## [BRIEF]
With the pictures omitted, set down exactly the lines from the one that contains "Task: Click the 订单管理 list icon" through the last line of the data.

Items from a dataset:
=-=-=

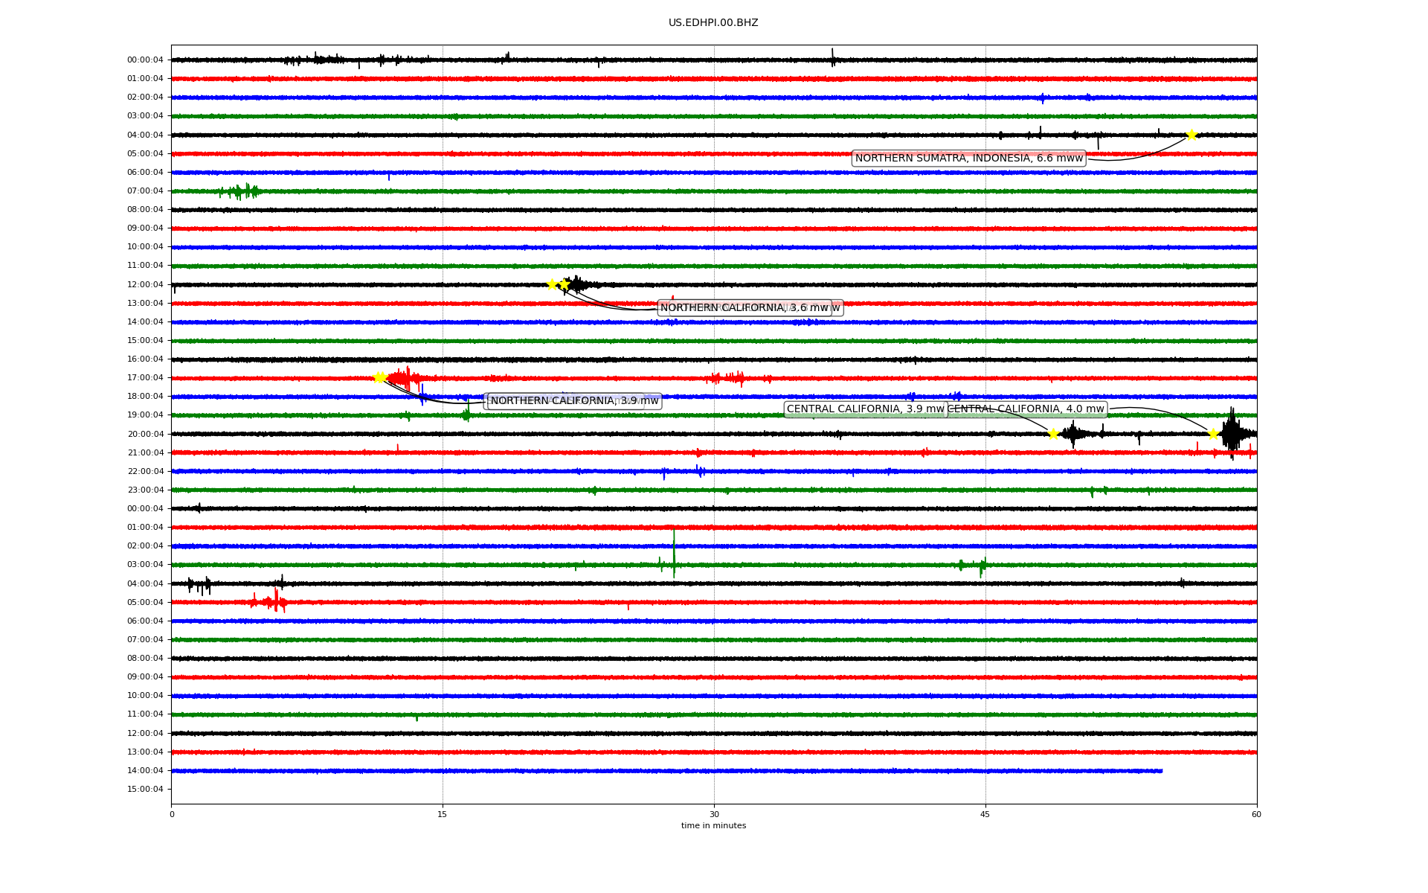The image size is (1428, 893).
Task: Select the NORTHERN CALIFORNIA 3.9 mw annotation
Action: pyautogui.click(x=574, y=400)
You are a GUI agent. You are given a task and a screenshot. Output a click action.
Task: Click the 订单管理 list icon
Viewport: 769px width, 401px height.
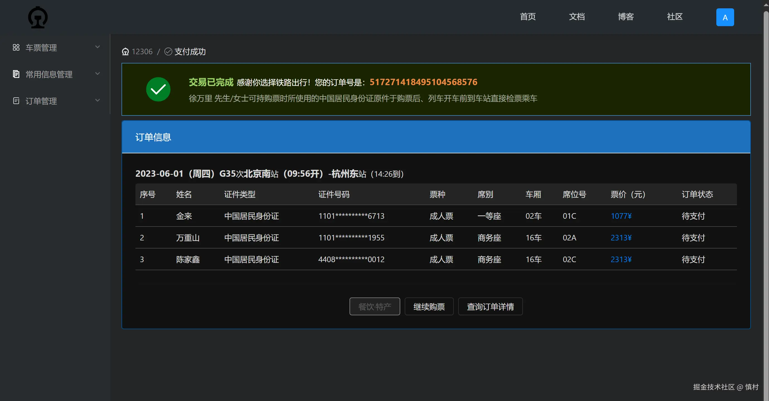pos(16,101)
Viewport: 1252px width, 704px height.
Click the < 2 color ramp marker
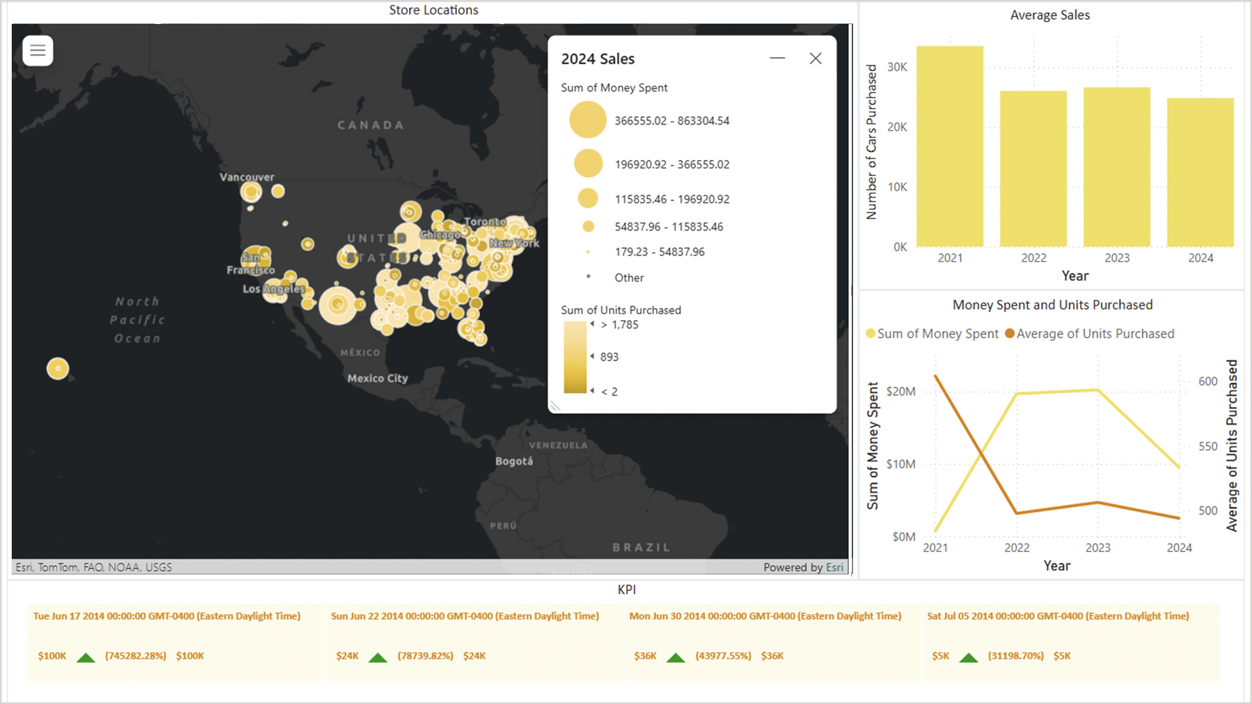point(593,391)
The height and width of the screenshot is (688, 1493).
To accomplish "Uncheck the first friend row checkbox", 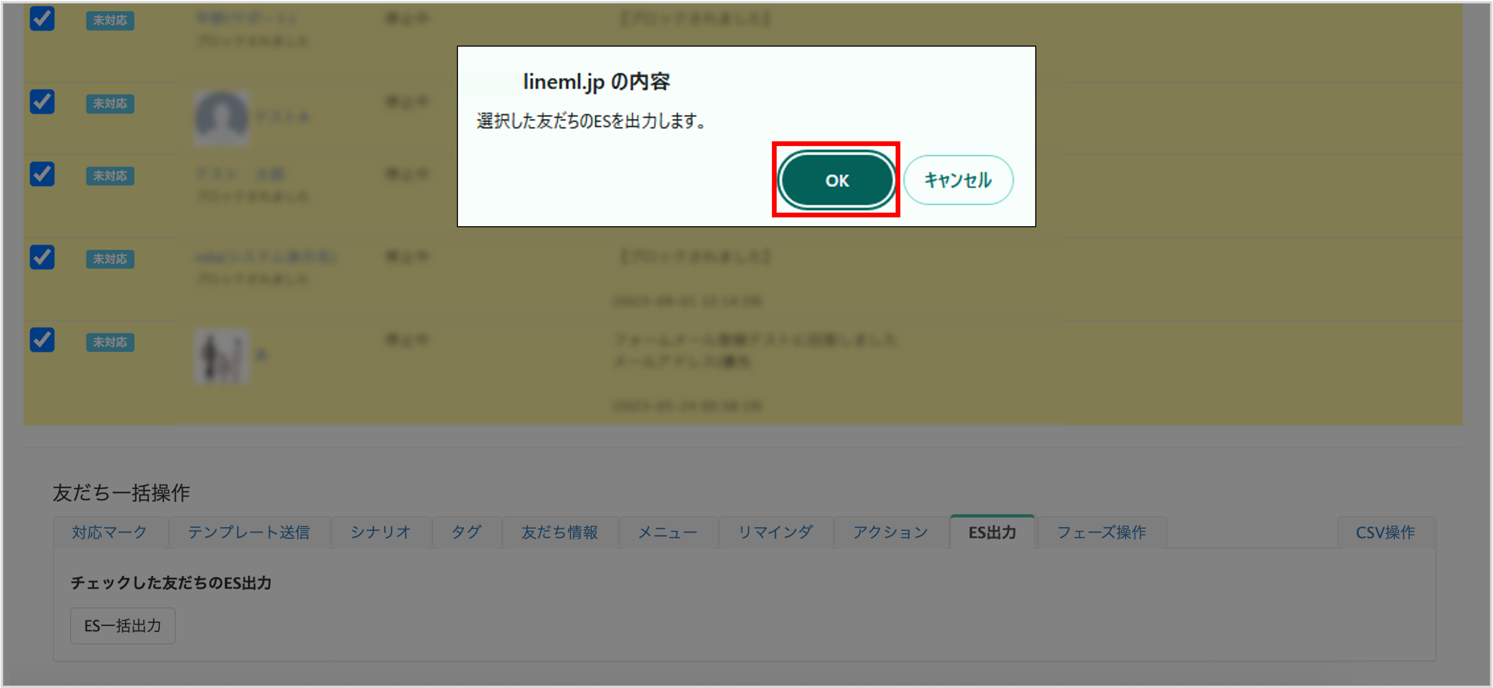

=-=-=

## [EXERCISE OUTPUT]
Task: Click the 订单管理 list icon
Viewport: 769px width, 401px height.
pos(16,101)
Viewport: 1252px width, 704px height.
Click the < 2 color ramp marker
point(593,391)
The height and width of the screenshot is (688, 1493).
To accomplish "Uncheck the first friend row checkbox", 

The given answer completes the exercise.